In the circuit board of an embodiment of the present disclosure, the first composite structure layer 11 is completely removed at the thinned area 101, an insulating material 31 is provided between the first composite structure layer 11 and the third electromagnetic shielding layer 13 at the junction of the thinned area 101 and the non-thinned area 102, and the insulating material 31 isolates the circuit layer of the first composite structure layer 11 from the third electromagnetic shielding layer 13. Thus, at the junction of the thinned area 101 and the non-thinned area 102, a short circuit problem caused by the connection between the third electromagnetic shielding layer 13 of the thinned area 101 and the circuit layer of the first composite structure layer 11 of the non-thinned area 102 can be prevented.

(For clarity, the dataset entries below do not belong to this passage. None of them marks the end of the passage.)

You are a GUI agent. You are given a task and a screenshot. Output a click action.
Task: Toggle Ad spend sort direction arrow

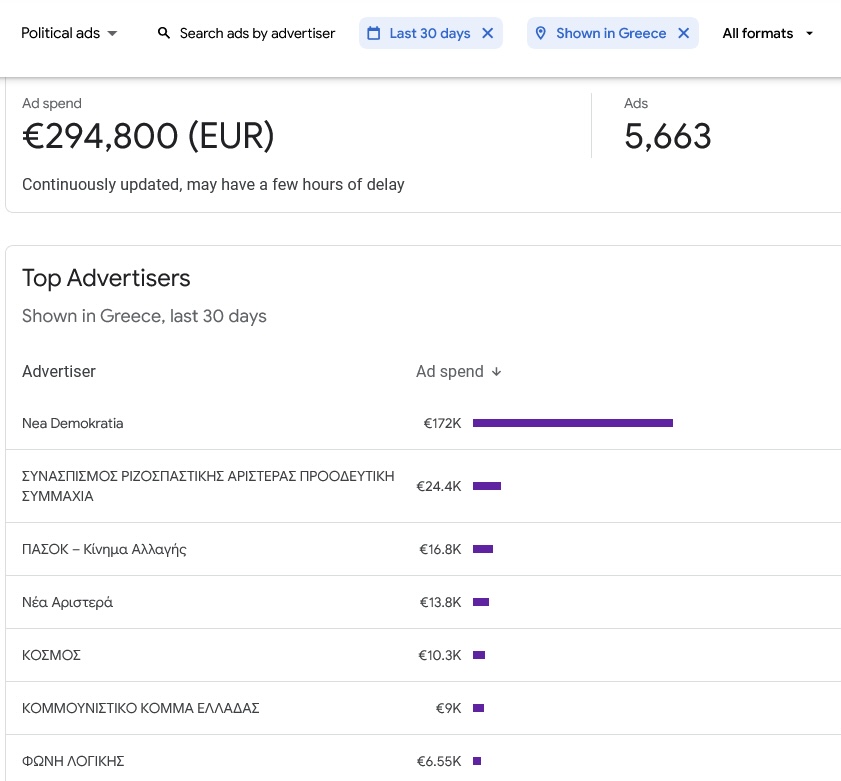pyautogui.click(x=497, y=372)
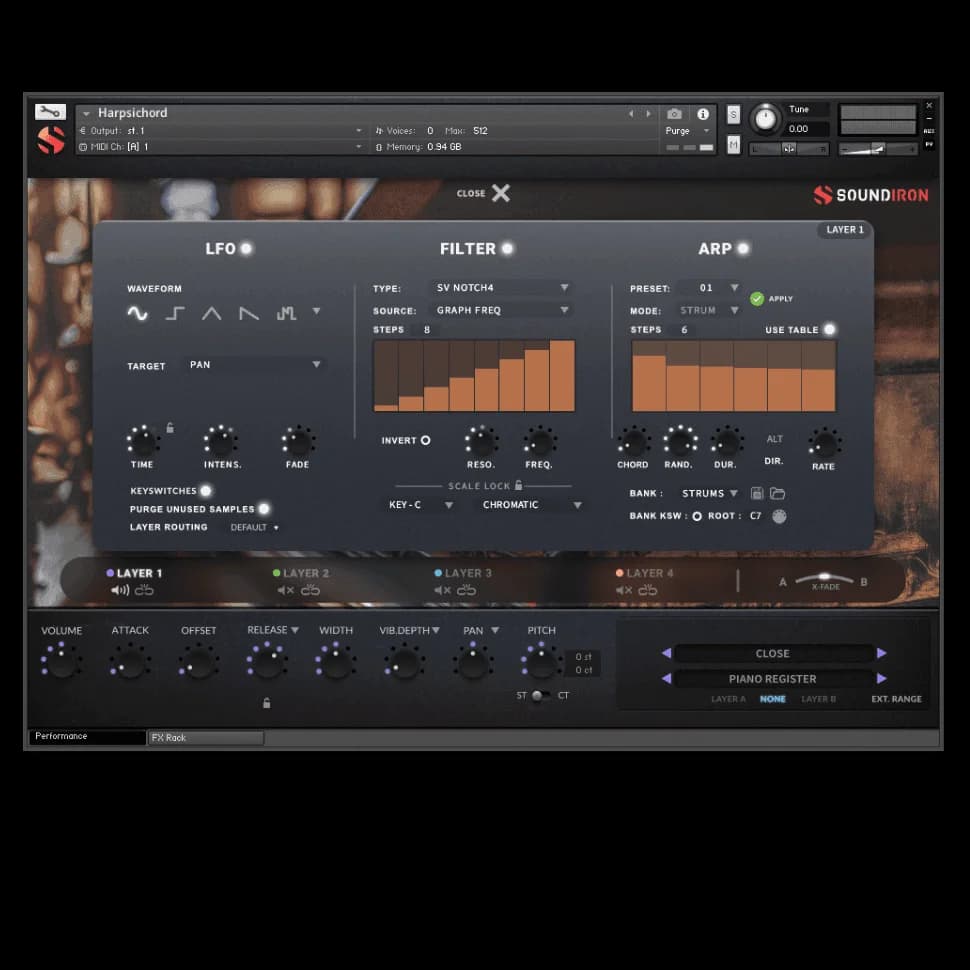Toggle the LFO power button
The height and width of the screenshot is (970, 970).
246,248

In some exemplary embodiments, the circuit board may be a flexible circuit board. The total number of circuit layers (also called the total number of layers) of the main body portion may be unlimited, and may be two, three, four, six, etc. Two adjacent circuit layers are separated by an insulating layer. The first composite structure layer and the second composite structure layer may each include one or more circuit layers. The substrate layer may be a base material layer for directly arranging a circuit layer, or may be an adhesive layer for adhesion. The material of the substrate layer may be polyimide (PI), polyethylene terephthalate (PET) or the like. The material of the circuit layer may be copper.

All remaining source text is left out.